**What needs to be done:** After finding the line with "Screen dimensions: 1169x420" in the entries below, copy that line and each one after it exactly, through the last line, and omit pictures.

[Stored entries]
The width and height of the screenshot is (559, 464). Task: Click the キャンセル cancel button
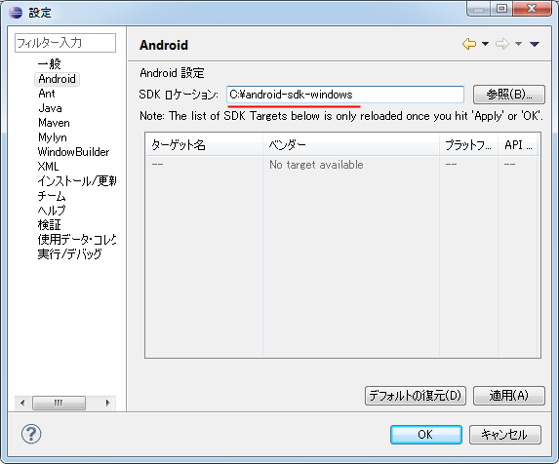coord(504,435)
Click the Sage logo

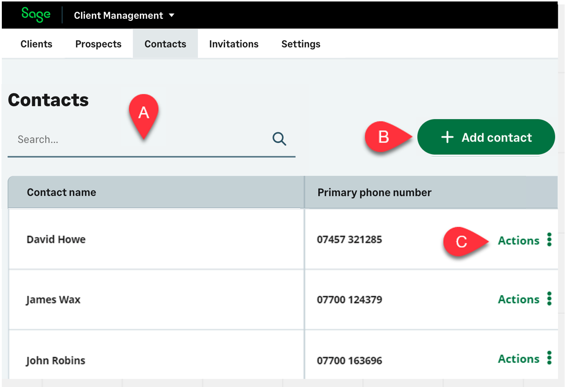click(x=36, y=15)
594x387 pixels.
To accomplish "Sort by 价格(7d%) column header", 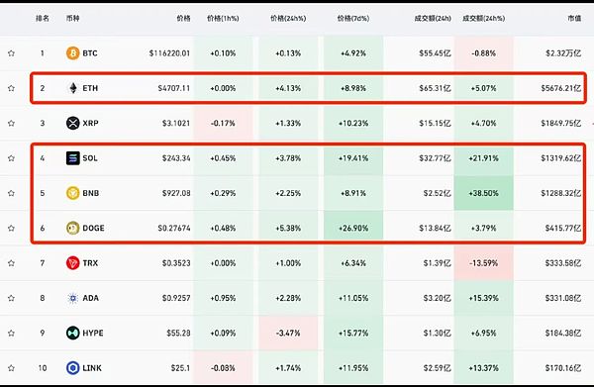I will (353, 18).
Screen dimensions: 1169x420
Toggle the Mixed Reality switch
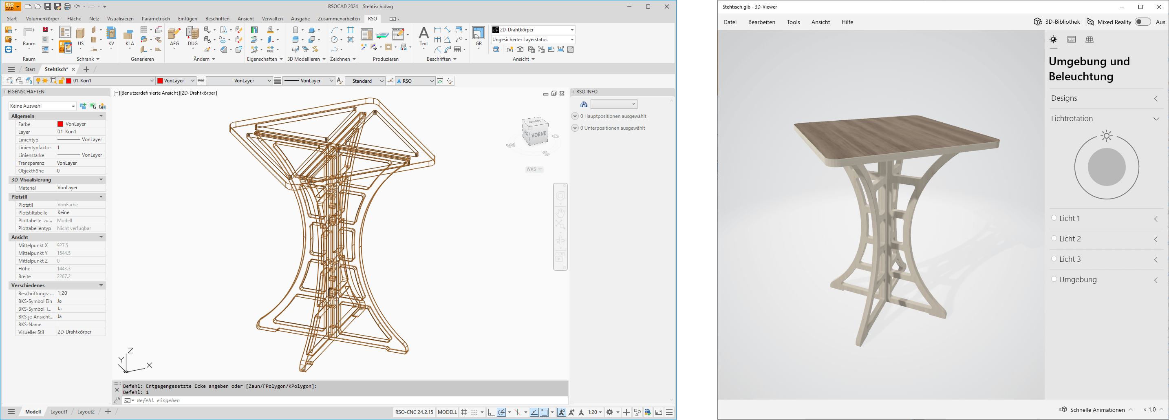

**Answer space:**
Screen dimensions: 1169x420
Toggle the Mixed Reality switch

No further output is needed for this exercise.